## ACTIVITY
Return each entry exactly, so that nothing in the data differs from the original.

## MATERIALS PROVIDED
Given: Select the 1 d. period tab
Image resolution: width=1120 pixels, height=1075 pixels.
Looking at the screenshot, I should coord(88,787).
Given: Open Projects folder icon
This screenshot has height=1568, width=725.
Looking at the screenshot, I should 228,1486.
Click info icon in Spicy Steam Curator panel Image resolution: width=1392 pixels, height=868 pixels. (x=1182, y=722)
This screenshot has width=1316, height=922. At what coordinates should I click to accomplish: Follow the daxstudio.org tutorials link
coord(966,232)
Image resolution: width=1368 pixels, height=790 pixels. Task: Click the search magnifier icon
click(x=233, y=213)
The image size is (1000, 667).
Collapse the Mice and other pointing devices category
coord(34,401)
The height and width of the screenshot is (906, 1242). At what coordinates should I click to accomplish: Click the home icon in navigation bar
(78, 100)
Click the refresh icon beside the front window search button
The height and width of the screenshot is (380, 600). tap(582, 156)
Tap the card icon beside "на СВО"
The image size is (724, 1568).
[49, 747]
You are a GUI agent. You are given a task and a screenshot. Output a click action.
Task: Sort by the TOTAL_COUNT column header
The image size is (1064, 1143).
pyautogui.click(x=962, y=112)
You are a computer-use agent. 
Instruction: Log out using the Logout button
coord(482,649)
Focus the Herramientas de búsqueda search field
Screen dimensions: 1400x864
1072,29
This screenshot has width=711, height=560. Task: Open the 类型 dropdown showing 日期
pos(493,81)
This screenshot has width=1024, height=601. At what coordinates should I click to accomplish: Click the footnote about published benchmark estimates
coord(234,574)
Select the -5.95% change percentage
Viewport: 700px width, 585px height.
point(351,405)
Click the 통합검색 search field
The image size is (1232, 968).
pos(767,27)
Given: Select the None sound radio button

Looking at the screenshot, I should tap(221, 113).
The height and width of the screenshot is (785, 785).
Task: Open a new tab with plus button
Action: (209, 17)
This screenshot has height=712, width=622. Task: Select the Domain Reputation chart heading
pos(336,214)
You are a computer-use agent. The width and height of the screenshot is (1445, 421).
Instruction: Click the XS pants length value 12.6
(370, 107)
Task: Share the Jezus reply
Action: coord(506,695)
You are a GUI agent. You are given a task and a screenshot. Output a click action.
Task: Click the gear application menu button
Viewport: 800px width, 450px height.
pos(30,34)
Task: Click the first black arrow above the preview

## TASK RESULT
Given: Select the 1 d. period tab
Image resolution: width=1120 pixels, height=1075 pixels.
Looking at the screenshot, I should coord(88,787).
Given: Open Projects folder icon
This screenshot has height=1568, width=725.
Looking at the screenshot, I should 228,1486.
Click info icon in Spicy Steam Curator panel Image resolution: width=1392 pixels, height=868 pixels. (x=1182, y=722)
This screenshot has width=1316, height=922. At what coordinates should I click to accomplish: Follow the daxstudio.org tutorials link
coord(966,232)
Image resolution: width=1368 pixels, height=790 pixels. Task: Click the search magnifier icon
click(x=233, y=213)
The image size is (1000, 667).
Collapse the Mice and other pointing devices category
coord(34,401)
The height and width of the screenshot is (906, 1242). At what coordinates should I click to accomplish: Click the home icon in navigation bar
(78, 100)
Click the refresh icon beside the front window search button
The height and width of the screenshot is (380, 600). tap(582, 156)
Tap the card icon beside "на СВО"
The image size is (724, 1568).
[49, 747]
You are a GUI agent. You are given a task and a screenshot. Output a click action.
Task: Sort by the TOTAL_COUNT column header
The image size is (1064, 1143).
pyautogui.click(x=962, y=112)
You are a computer-use agent. 
Instruction: Log out using the Logout button
coord(482,649)
Focus the Herramientas de búsqueda search field
Screen dimensions: 1400x864
1072,29
This screenshot has width=711, height=560. Task: Open the 类型 dropdown showing 日期
pos(493,81)
This screenshot has width=1024, height=601. At what coordinates should I click to accomplish: Click the footnote about published benchmark estimates
coord(234,574)
Select the -5.95% change percentage
Viewport: 700px width, 585px height.
point(351,405)
Click the 통합검색 search field
The image size is (1232, 968).
pos(767,27)
Given: Select the None sound radio button

Looking at the screenshot, I should tap(221, 113).
The height and width of the screenshot is (785, 785).
Task: Open a new tab with plus button
Action: (209, 17)
This screenshot has height=712, width=622. Task: Select the Domain Reputation chart heading
pos(336,214)
You are a computer-use agent. The width and height of the screenshot is (1445, 421).
Instruction: Click the XS pants length value 12.6
(370, 107)
Task: Share the Jezus reply
Action: coord(506,695)
You are a GUI agent. You are given a task and a screenshot. Output a click action.
Task: Click the gear application menu button
Viewport: 800px width, 450px height.
pos(30,34)
Task: Click the first black arrow above the preview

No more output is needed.